• _SET PROBLEM_
Copy the material below from its first line down to the line holding "Action: [x=679, y=127]", inclusive, reproducing each line without any change.

• _EXTRACTED INFORMATION_
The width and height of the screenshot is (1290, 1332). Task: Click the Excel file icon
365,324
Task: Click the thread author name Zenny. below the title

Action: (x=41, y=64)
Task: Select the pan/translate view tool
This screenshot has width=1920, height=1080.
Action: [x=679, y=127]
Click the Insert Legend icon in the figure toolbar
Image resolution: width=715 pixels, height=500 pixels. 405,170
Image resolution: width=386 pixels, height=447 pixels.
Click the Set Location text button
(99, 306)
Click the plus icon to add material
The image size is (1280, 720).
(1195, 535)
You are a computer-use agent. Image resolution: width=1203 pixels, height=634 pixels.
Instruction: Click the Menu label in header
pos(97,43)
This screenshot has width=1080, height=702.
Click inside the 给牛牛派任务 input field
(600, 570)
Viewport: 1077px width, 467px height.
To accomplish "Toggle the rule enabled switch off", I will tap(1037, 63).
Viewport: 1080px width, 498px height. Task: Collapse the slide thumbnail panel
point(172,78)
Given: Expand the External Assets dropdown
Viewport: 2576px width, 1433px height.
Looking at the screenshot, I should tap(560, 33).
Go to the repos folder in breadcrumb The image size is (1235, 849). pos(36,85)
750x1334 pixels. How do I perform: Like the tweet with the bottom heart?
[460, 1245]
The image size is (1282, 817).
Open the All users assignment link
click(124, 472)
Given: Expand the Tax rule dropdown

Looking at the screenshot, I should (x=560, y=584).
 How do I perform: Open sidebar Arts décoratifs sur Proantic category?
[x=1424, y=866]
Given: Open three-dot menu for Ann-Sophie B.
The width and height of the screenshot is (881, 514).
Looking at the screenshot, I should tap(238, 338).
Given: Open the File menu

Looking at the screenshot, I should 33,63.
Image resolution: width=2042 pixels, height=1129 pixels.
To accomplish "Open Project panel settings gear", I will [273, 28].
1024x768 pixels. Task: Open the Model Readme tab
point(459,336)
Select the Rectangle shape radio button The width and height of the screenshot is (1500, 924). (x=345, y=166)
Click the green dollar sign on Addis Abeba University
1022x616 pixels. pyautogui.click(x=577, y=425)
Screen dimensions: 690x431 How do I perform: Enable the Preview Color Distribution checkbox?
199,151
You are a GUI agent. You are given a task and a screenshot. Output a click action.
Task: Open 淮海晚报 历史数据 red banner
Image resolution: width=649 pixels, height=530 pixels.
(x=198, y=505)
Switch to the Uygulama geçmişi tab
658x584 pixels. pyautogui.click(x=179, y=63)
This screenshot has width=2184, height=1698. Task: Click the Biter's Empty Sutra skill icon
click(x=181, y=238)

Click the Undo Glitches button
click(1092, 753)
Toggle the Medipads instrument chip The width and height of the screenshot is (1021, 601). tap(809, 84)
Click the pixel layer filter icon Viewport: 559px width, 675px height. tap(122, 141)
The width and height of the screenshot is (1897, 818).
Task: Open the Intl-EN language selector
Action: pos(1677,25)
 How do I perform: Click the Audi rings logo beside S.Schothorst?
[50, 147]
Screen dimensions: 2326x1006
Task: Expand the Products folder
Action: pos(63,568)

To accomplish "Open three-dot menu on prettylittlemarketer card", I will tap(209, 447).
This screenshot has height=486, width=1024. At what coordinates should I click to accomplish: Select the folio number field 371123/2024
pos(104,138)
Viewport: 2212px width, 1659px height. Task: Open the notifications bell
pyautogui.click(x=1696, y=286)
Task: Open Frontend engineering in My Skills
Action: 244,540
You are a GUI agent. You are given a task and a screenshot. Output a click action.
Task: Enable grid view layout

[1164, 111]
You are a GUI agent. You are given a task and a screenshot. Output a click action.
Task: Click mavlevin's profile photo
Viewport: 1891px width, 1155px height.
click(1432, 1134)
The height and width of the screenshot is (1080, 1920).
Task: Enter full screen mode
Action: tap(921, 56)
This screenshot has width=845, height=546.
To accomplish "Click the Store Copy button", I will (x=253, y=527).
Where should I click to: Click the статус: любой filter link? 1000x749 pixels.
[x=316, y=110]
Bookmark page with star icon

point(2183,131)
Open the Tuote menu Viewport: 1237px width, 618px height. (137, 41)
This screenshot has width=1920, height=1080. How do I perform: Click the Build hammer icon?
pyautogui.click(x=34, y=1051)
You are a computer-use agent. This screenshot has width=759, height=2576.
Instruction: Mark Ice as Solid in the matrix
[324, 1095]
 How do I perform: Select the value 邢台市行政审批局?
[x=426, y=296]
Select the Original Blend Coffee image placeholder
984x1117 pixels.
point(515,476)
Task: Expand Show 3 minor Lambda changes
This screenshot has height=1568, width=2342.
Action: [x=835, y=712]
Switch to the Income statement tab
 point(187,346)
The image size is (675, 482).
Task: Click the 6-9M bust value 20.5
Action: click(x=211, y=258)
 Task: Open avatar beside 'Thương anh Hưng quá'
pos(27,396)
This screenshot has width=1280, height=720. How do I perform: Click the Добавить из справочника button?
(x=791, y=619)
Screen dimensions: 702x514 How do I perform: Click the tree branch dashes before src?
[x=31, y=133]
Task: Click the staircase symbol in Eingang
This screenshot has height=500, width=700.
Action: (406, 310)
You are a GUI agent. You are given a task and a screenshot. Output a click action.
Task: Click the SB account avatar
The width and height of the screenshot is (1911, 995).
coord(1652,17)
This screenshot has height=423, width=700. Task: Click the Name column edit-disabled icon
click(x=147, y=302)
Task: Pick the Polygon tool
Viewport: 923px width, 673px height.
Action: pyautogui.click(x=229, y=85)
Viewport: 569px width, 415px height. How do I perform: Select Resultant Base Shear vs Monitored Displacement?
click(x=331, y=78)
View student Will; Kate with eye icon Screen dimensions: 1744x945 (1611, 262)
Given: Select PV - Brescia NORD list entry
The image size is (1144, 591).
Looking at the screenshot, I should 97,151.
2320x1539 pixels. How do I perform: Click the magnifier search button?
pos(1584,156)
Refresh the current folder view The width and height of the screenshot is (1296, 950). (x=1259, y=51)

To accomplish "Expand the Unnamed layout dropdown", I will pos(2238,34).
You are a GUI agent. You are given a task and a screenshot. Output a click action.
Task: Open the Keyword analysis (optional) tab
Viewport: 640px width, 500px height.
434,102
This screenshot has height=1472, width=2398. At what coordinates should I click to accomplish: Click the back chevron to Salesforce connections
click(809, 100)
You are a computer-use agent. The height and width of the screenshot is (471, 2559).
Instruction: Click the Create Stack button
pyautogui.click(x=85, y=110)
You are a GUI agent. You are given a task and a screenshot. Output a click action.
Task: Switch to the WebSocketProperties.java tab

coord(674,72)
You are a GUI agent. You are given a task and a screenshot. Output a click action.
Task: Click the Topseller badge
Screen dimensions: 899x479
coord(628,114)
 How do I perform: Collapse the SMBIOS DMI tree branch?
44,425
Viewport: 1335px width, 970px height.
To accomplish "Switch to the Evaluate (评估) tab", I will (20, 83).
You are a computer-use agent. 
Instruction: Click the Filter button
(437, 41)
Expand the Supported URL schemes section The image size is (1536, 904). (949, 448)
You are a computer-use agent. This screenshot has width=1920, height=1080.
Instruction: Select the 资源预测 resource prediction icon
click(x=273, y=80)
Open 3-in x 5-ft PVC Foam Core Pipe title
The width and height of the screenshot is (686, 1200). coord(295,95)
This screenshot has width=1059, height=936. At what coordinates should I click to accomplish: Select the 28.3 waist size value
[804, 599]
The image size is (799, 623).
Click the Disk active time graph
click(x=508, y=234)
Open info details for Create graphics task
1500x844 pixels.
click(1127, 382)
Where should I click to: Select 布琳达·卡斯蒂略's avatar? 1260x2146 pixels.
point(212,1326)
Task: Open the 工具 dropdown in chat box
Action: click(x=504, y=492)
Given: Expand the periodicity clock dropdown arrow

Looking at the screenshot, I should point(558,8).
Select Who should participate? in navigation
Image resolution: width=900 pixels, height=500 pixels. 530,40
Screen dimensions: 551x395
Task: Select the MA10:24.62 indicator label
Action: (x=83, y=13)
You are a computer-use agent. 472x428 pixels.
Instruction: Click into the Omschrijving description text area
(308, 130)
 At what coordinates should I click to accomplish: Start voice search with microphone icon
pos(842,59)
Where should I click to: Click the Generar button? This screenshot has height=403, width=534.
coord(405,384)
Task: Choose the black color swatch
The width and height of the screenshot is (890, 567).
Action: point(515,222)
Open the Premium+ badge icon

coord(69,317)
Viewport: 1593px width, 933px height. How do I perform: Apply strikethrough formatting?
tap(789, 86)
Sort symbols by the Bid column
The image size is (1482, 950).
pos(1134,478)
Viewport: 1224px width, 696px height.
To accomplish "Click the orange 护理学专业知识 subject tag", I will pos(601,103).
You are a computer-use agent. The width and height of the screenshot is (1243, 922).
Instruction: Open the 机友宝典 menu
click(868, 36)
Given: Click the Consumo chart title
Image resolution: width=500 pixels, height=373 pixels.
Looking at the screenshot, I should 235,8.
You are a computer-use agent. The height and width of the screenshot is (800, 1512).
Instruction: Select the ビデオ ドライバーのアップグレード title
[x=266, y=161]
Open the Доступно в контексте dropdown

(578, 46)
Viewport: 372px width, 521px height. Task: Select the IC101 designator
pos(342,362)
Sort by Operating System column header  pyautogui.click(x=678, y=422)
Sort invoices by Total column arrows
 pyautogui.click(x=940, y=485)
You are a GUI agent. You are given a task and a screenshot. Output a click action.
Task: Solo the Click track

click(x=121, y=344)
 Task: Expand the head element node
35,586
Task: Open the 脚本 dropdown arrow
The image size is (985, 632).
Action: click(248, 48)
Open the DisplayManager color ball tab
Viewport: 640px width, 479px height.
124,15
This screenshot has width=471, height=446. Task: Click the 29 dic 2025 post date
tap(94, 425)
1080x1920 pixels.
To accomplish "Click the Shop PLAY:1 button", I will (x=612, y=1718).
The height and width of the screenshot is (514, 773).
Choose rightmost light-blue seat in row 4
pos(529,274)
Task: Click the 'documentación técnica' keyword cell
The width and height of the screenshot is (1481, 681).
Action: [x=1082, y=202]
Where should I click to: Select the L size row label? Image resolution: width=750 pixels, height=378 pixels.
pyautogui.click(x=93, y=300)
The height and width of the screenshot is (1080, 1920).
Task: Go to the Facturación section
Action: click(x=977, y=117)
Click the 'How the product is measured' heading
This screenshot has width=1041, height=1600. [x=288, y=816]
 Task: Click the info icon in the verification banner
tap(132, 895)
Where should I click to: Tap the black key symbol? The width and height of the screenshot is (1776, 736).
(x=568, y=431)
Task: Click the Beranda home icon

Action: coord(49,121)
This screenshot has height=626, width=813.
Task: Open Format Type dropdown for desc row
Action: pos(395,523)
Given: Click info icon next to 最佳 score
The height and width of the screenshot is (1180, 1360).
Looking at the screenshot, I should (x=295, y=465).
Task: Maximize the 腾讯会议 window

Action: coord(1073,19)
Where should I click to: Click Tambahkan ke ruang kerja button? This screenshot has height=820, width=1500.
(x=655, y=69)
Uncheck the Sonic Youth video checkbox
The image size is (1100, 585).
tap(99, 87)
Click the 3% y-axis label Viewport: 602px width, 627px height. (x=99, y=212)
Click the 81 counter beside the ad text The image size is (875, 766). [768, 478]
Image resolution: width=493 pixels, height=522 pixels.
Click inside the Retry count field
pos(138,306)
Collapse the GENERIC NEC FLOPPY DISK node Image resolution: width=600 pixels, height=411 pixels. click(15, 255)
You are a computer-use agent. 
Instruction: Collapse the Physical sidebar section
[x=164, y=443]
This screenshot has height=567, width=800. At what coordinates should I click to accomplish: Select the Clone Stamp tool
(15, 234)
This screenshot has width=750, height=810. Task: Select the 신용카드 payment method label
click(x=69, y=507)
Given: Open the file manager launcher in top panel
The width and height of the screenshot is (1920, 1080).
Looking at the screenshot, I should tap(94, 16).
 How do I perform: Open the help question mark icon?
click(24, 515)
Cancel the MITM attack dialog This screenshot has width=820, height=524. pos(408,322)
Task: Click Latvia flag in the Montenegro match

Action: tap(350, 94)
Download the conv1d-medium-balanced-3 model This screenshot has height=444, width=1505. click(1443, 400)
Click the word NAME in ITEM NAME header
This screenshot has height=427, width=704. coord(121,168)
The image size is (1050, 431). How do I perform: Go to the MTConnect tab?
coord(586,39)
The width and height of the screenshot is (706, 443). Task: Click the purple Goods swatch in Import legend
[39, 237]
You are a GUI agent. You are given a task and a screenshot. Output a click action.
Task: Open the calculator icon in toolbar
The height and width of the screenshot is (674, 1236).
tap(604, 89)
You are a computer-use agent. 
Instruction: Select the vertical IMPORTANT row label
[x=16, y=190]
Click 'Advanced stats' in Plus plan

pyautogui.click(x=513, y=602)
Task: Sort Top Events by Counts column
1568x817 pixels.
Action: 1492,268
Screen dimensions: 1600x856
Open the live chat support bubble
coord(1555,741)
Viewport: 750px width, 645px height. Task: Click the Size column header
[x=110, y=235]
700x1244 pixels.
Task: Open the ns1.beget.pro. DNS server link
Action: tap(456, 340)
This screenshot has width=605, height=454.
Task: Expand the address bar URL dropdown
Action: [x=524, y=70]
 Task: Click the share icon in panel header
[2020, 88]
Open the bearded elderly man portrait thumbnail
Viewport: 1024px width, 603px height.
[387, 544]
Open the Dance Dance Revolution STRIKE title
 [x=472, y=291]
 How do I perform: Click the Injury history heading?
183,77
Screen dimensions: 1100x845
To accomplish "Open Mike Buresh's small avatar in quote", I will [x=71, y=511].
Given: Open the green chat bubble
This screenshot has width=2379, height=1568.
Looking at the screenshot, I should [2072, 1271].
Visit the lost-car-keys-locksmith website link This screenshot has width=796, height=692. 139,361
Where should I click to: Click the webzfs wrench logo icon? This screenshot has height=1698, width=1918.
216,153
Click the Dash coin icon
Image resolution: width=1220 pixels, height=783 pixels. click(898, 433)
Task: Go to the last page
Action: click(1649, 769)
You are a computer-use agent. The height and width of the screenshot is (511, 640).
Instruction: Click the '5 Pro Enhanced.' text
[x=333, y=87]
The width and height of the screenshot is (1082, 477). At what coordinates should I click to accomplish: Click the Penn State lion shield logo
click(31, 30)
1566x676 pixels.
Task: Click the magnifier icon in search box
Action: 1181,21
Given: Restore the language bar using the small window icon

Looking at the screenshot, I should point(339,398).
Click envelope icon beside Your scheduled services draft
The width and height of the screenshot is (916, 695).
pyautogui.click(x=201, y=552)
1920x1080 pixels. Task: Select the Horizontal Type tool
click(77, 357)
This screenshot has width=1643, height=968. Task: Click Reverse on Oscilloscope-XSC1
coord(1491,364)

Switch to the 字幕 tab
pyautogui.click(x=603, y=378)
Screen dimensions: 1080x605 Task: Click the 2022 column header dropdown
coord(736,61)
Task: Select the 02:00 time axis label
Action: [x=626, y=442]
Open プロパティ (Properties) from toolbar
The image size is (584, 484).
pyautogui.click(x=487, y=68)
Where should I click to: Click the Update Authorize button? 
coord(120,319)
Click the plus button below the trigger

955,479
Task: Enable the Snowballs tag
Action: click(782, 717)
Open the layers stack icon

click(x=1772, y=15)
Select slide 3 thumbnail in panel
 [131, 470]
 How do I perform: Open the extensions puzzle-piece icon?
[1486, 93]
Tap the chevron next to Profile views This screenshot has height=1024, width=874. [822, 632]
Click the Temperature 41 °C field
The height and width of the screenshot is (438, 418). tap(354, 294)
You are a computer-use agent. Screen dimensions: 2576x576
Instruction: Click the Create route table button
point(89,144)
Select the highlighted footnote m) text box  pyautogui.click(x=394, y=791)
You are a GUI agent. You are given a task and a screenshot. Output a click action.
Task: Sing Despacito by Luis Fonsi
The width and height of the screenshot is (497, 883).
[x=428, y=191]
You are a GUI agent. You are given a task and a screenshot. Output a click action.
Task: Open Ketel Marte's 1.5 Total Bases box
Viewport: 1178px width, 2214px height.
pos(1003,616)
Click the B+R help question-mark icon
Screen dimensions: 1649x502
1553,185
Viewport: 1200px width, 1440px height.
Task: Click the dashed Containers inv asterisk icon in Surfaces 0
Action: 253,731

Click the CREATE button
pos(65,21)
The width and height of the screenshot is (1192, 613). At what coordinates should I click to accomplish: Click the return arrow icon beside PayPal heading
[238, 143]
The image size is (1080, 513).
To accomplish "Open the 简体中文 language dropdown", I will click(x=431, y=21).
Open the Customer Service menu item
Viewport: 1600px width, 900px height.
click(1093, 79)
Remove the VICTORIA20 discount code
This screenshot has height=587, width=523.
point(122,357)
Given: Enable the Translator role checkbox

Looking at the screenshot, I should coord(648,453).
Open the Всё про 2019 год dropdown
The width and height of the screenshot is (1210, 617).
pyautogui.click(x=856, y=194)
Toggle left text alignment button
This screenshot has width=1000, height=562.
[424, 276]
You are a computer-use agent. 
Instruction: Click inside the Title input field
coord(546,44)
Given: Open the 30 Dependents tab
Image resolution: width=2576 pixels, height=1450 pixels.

• _OUTPUT FOR THIS EXERCISE_
The width and height of the screenshot is (1290, 1332). Task: Click the Excel file icon
365,324
Task: Click the thread author name Zenny. below the title

Action: (x=41, y=64)
Task: Select the pan/translate view tool
This screenshot has width=1920, height=1080.
Action: [x=679, y=127]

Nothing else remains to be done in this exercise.